本文抜粋:
§

ところがそれでも「オリジナルにあたる」のは大事ダナーと痛感。というのも、さすがコンピュータ的な発想する人だけあって、もうほとんど「Object指向の説明書」といってもいいくらい。

THERE exist amongst the workmen of almost all classes, certain rules or laws which govern their actions towards each other, and towards their employers.
(Ibid., p. 293)

訳すのはメンドイので要点だけかいつまんで言うと、どんな階級(Classes)の働き手(workmen)にも何がしかのルールとか法則はあるもので、それがお互いに作用したり、あとは雇い主(employers)に向けて行なわれる、云々。

Babbageさんが「キカイを導入してもっと効率化しよう!」というぐらいなので、当時のイギリスは産業革命の真っ只中。それまでは個人作業だった労働も、だんだんと多人数で扱うようになってきた様子。

*その辺りの背景が綿々と書かれている本でした

Babbageさんは"Objectとは何か"も説明してた!

でもこれ、当時の職工とか工場を説明しているようだけれども、まんま「Object」に置き換えが可能な文面。例えば"workmen"を"objects"に、"actions"を"methods"に、”employers”を"users"に置き換えるとこんな風:

THERE exist amongst the {objects} of almost all classes, certain rules or laws which govern their {methods} towards each other, and towards their {users}.

どんなClass内のObjectにも、個々の関係を支配するmethodがあって、それがobject同士の関係と、そのobjectのuser、つまりprogrammerへの振る舞いを決めている、なんて。

前回の投稿で、「Object指向は、多人数で開発する過程で必要になってきた考え方」と書いたように、結局、「それまでの個人作業から、多人数がひとつの工場で働く時代に移ってきた」場合、どっかしらそういう「運営ルール」みたいなのが必要になるみたい。

実際、その後に色々書いてあるんですが、「そこで働く人々の利益に貢献する」「間違いやインチキをしないようにする」「各個人への干渉は最小に抑える」など、もうこれObjectの話じゃね?という感じ。

§

資料:
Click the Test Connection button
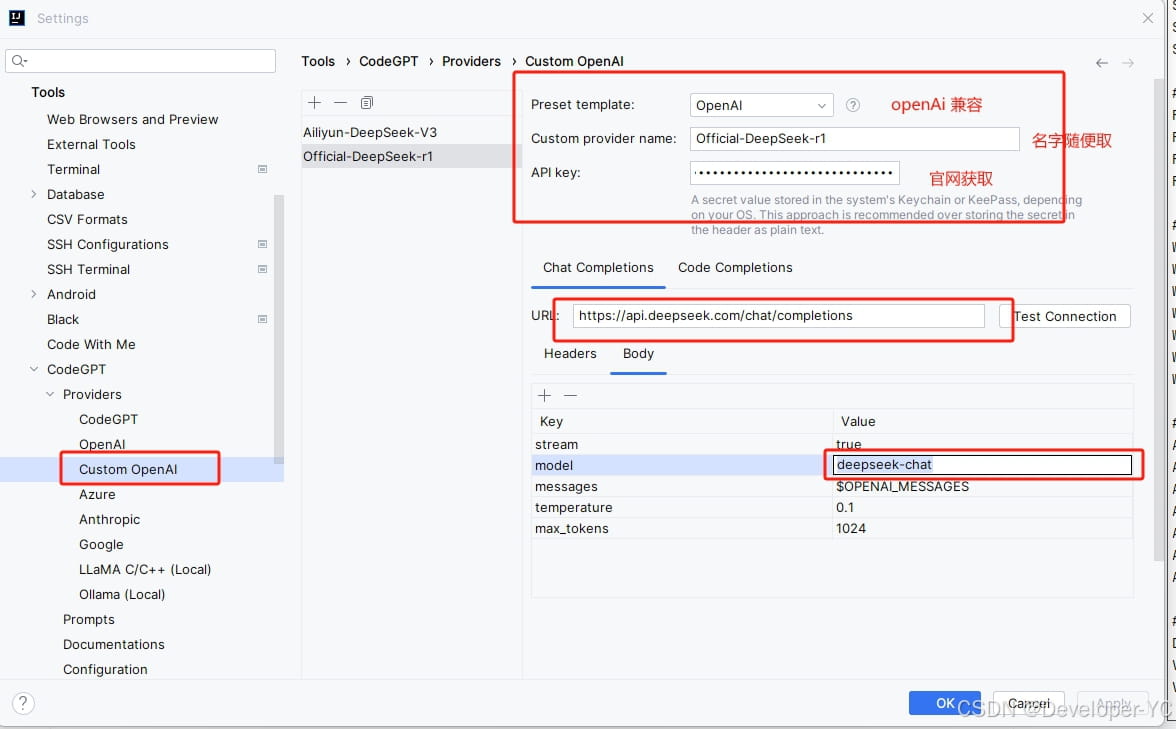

§

指示:
(a) バベッジとオブジェクト指向についての文章を読み、次の問いに答えてください。
(i) 引用文の"actions"は何という語に置き換えられていますか?
(ii) 当時のイギリスは何の真っ只中だったとされていますか?
(iii) 前回の投稿では、オブジェクト指向はどのような過程で必要になってきた考え方だと書かれていましたか?
(b) バベッジとオブジェクト指向についての文章を、最後の文の後から再開して書き継いでください。

回答:
(a)
(i) "methods"
(ii) 産業革命
(iii) 多人数で開発する過程

(b)
Babbageさんは、Adam Smith "The Wealth of Nation"に影響を受けた数学者

そもそもBabbageさんは、18世紀に経済学というものを打ち立てたAdam Smithに大きな影響を受けたようで、本全体の書き方もSmithの代表作"The Wealth of Nation"によく似ています。

スミスの本は「針工場」の話から始まるので、Babbageさんも針をきれいに揃えるにはどうするか、なんて話から「キカイとかツールを使うと、カンタンにできるよ」と説明を始めてました。

で、スミスさんは「分業することで生産性を向上させる」という話をしてるのですが、そっからBabbageさんは「肉体労働だけじゃなく、頭脳労働も分業可能だよ!」と話を進めた格好。

もちろん、それにはフランスのエライ人がTable of Logarithms(対数表)を作るにあたって計算がとんでもないことになる、どうにかできないか、というところから、そうした計算もセクションを分けて複数人でやろうーーなんていう話が引用されてました。

この分業云々は、後年、マルクスさんが「仕事に従事してる人間が、全体を見通せなくなった。働くヨロコビは分業によって失われる」とヒハンしたりするものの、やっぱり当時は画期的な考え方だったんでしょう。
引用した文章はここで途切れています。